### PROBLEM TO WORK ON
Among the entries that follow, count the lines that contain the word "Mountain" and say how many there are, writing nothing else.

### INPUT FOR THIS TASK
- Opening Delimiter -

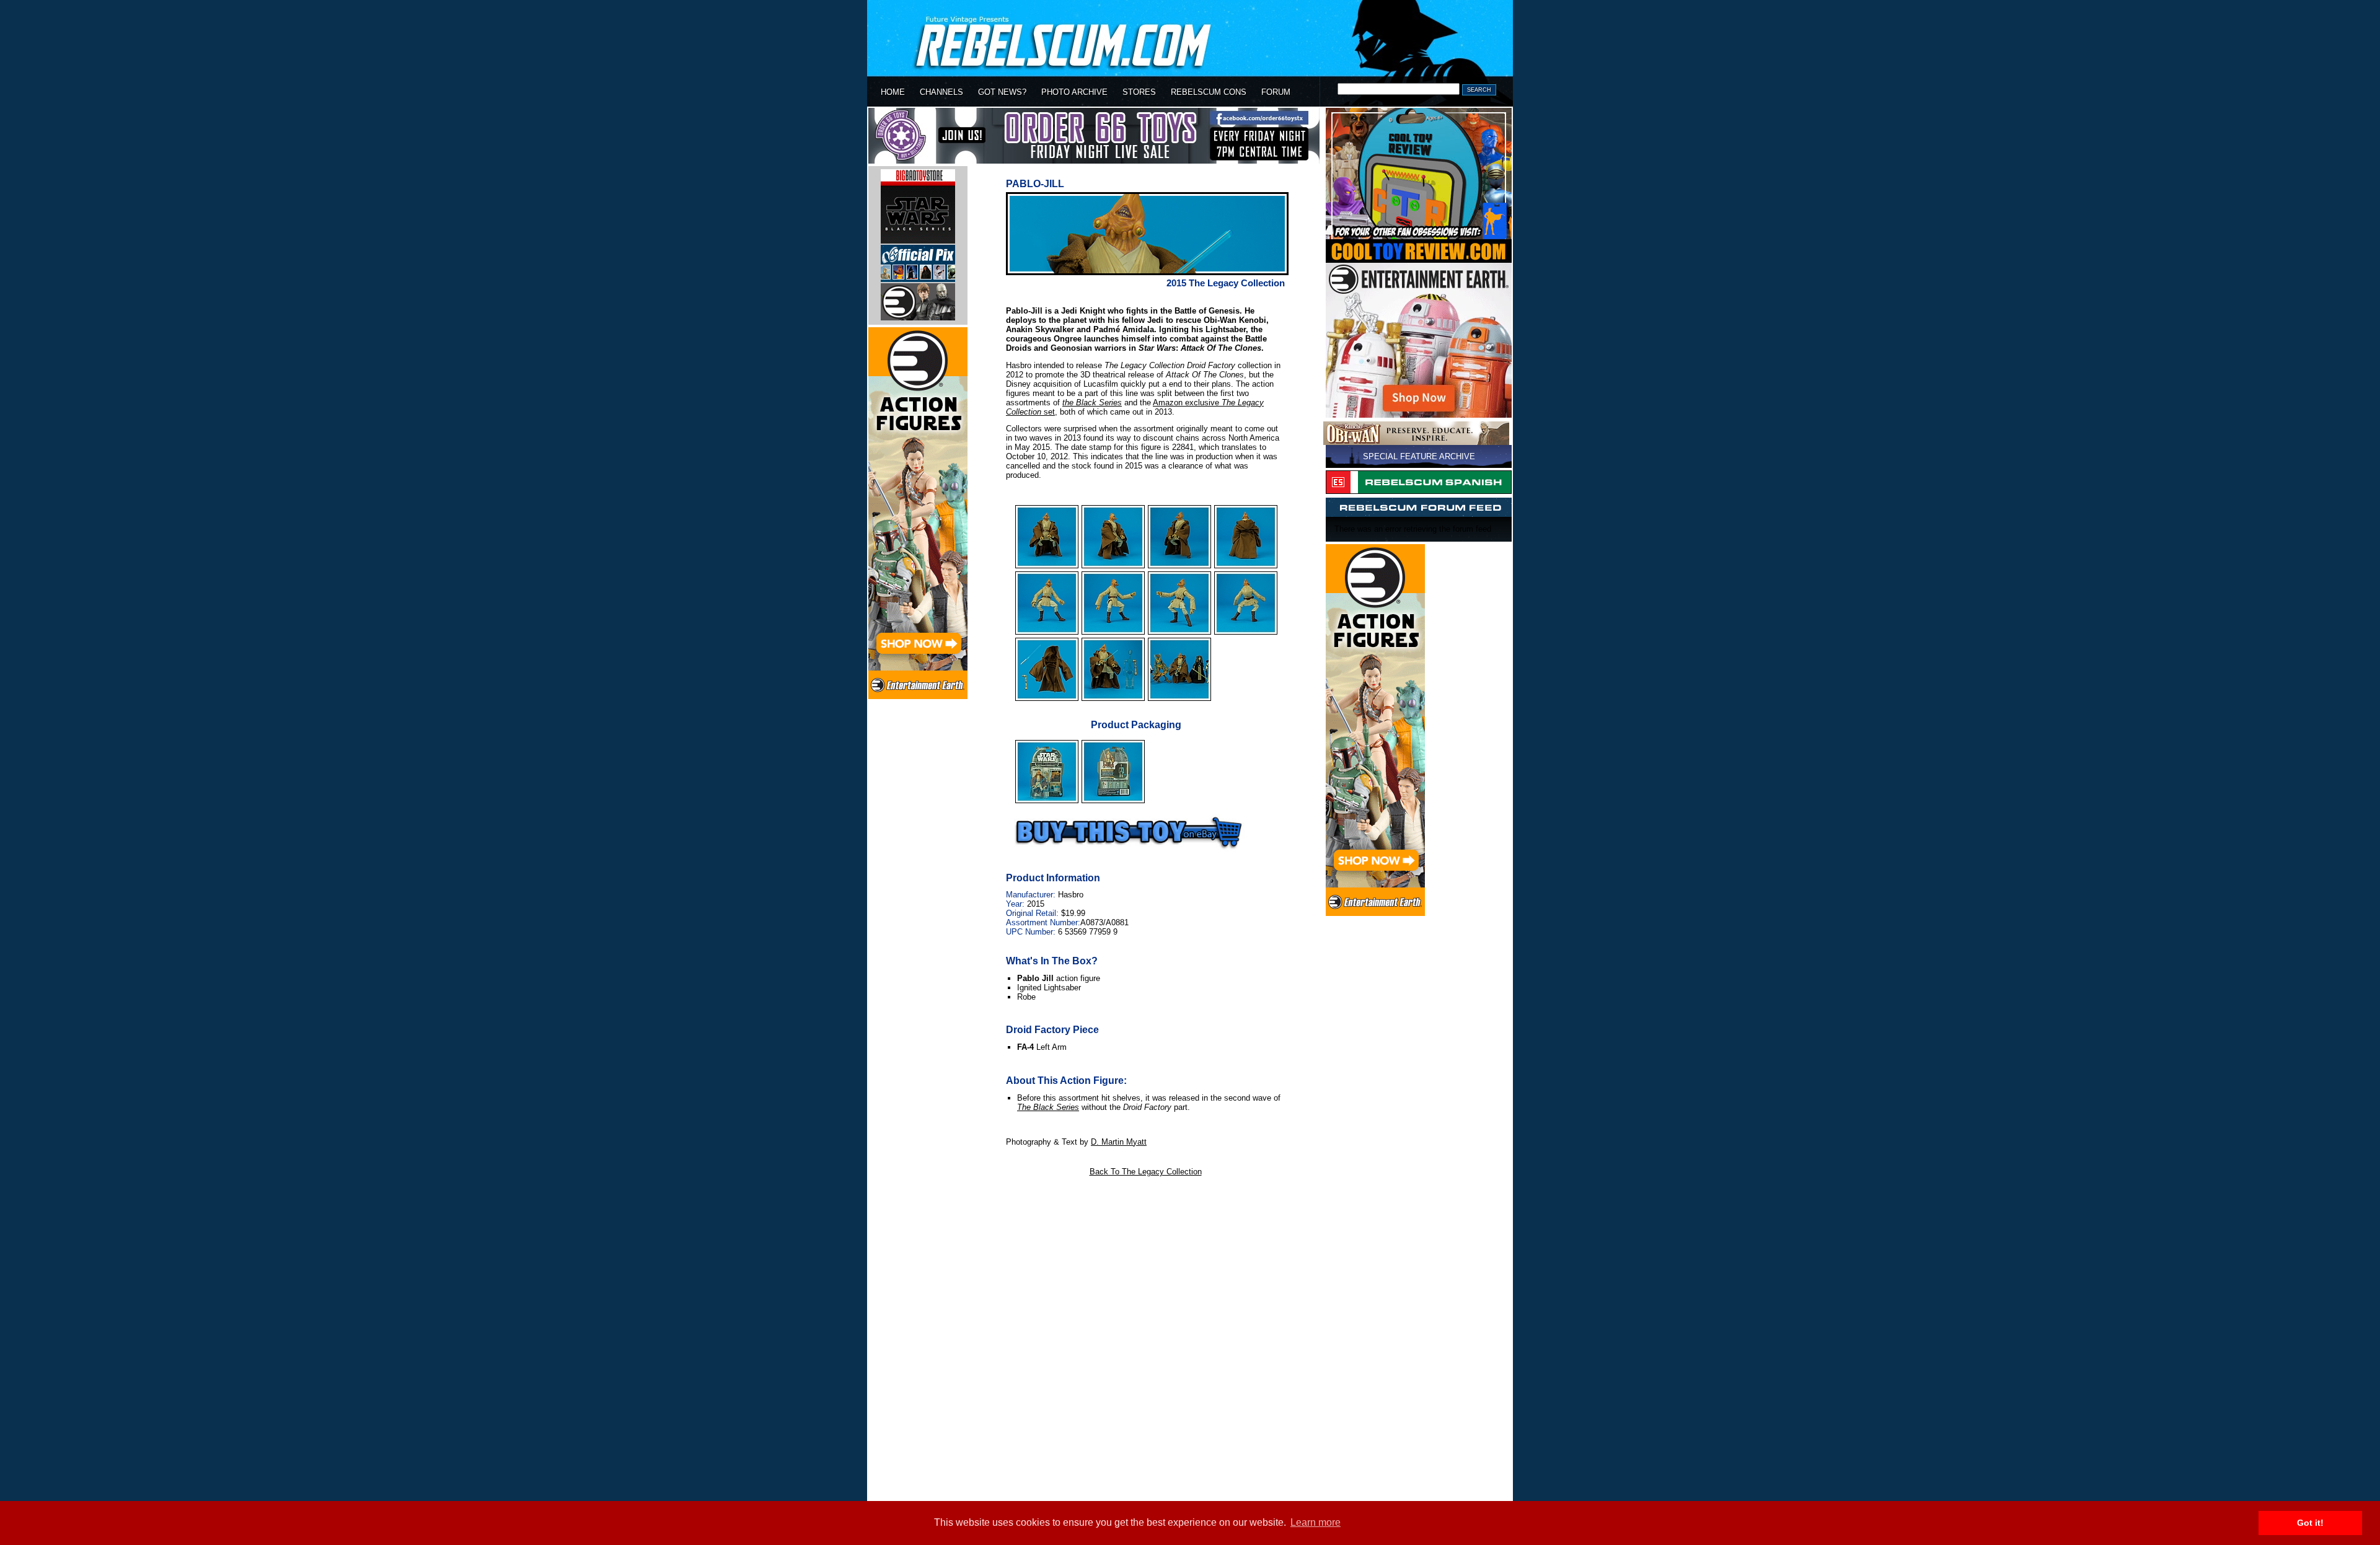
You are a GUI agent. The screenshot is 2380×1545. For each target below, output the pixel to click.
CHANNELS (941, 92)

- Closing Delimiter -
- Opening Delimiter -

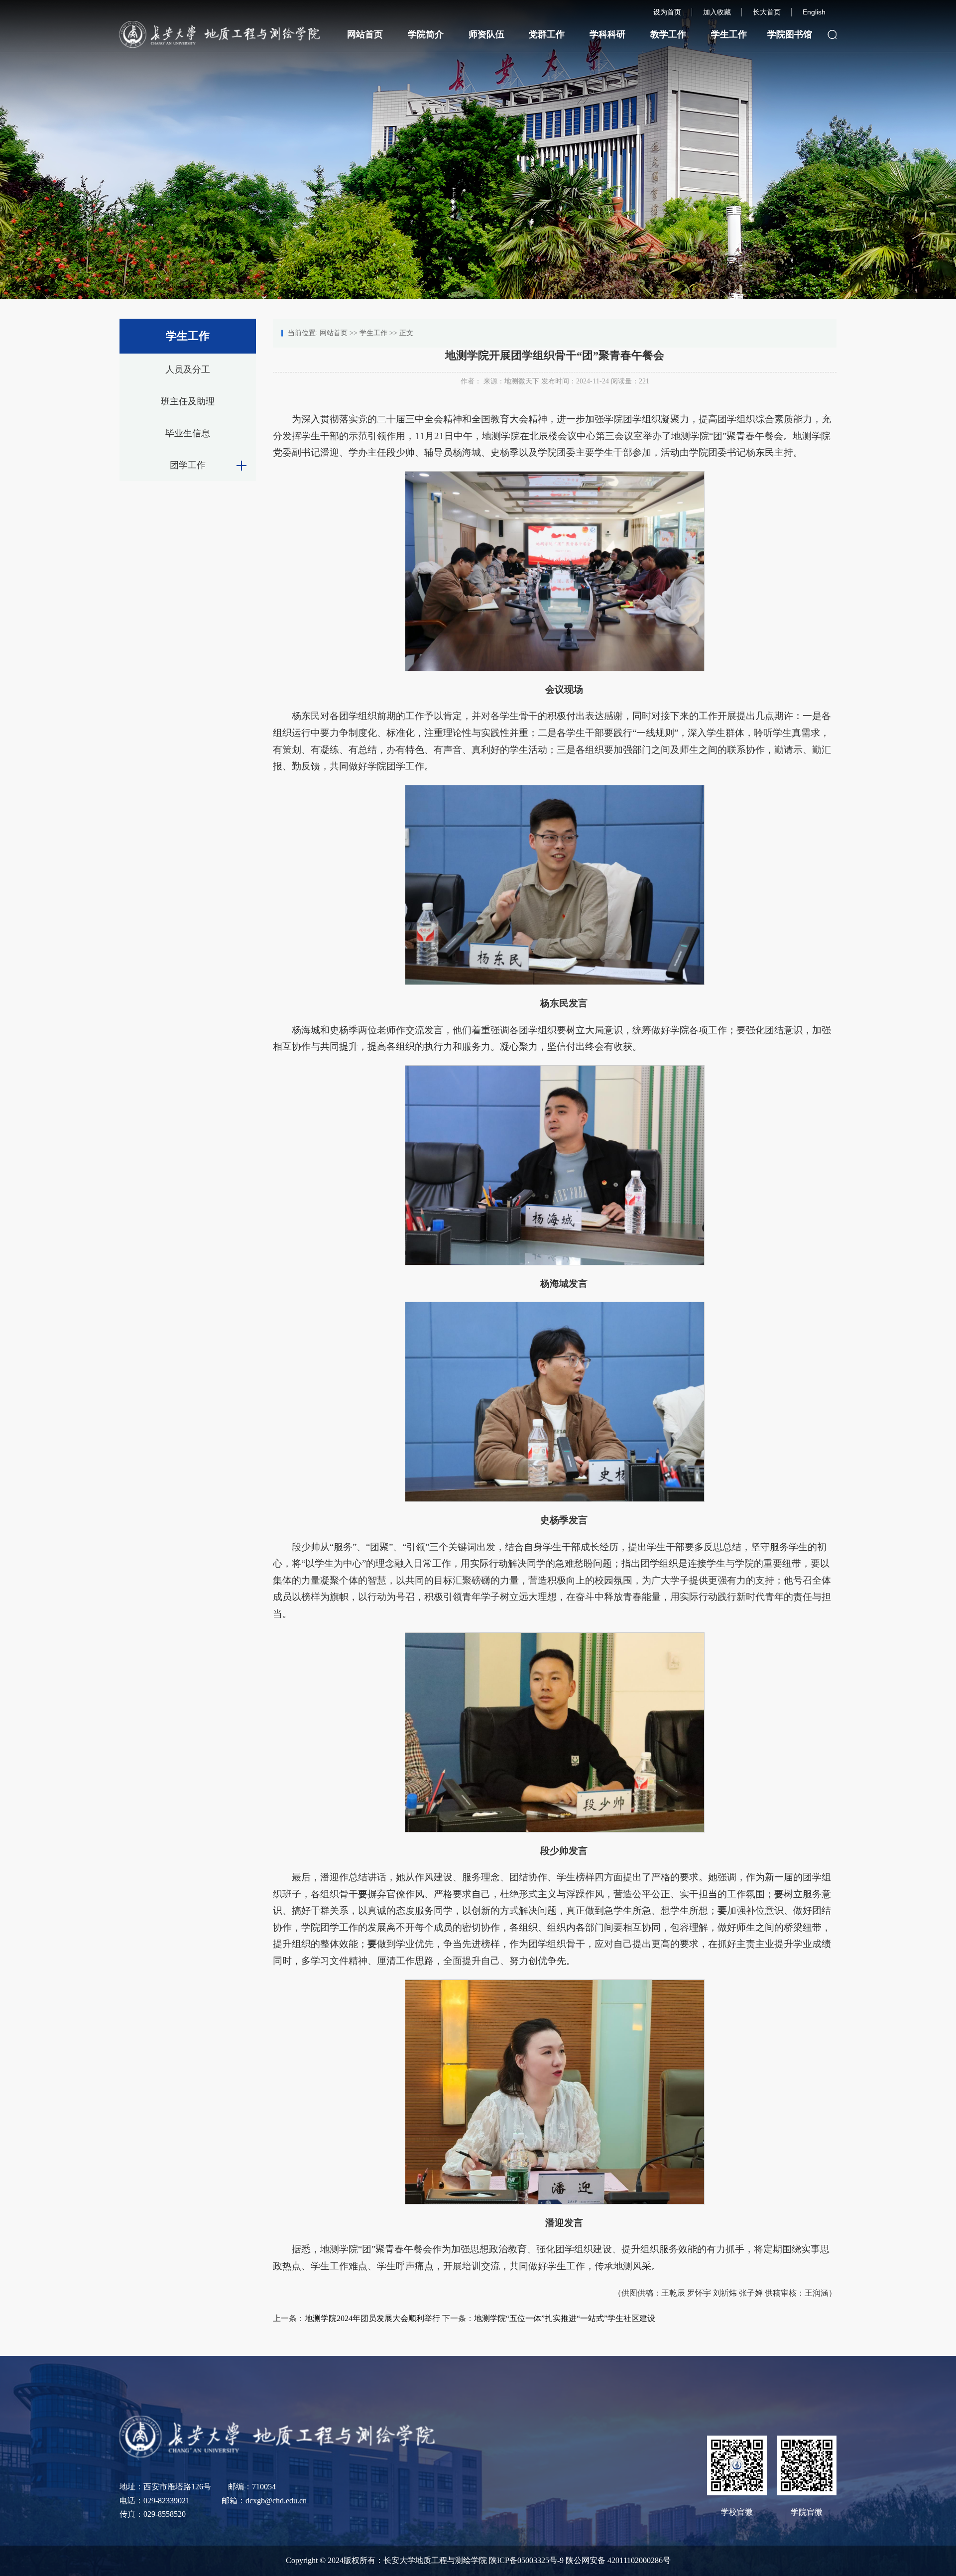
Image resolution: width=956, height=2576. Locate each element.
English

- Closing Delimiter -
- Opening Delimiter -

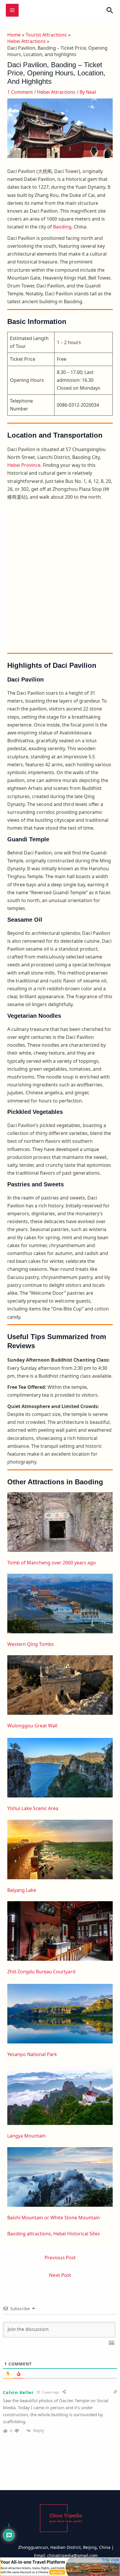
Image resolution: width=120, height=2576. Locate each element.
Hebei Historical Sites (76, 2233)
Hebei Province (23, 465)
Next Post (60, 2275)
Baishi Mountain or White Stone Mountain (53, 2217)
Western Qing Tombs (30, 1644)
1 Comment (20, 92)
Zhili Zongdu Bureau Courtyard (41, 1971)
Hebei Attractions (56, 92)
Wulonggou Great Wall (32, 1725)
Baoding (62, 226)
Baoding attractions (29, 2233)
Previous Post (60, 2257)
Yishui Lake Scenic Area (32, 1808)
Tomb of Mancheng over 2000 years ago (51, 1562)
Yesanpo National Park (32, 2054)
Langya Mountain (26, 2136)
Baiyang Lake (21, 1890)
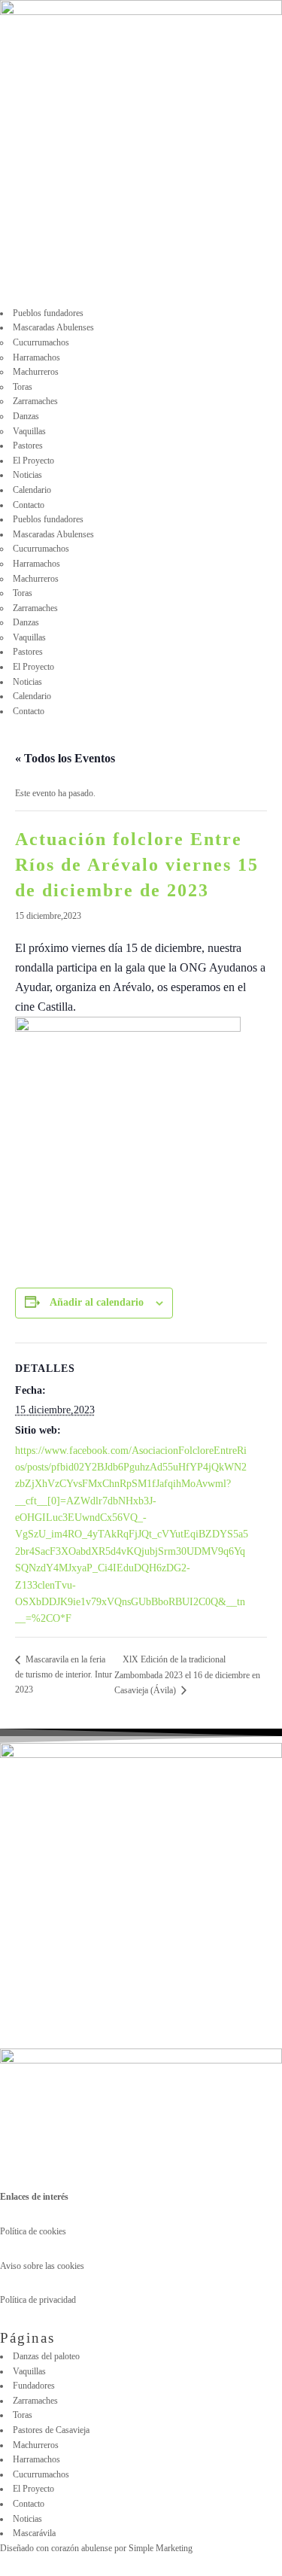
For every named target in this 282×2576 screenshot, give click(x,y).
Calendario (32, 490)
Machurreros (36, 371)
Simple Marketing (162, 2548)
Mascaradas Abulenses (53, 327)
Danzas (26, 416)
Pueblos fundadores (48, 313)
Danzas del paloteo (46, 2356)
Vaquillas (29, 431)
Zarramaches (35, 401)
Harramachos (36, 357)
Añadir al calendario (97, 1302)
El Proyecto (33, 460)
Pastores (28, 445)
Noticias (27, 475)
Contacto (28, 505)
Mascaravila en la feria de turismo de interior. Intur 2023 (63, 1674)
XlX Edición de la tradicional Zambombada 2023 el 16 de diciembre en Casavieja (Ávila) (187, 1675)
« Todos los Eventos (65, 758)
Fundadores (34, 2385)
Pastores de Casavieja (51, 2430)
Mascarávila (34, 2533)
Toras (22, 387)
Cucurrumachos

- Closing Delimiter -

### REPLY
2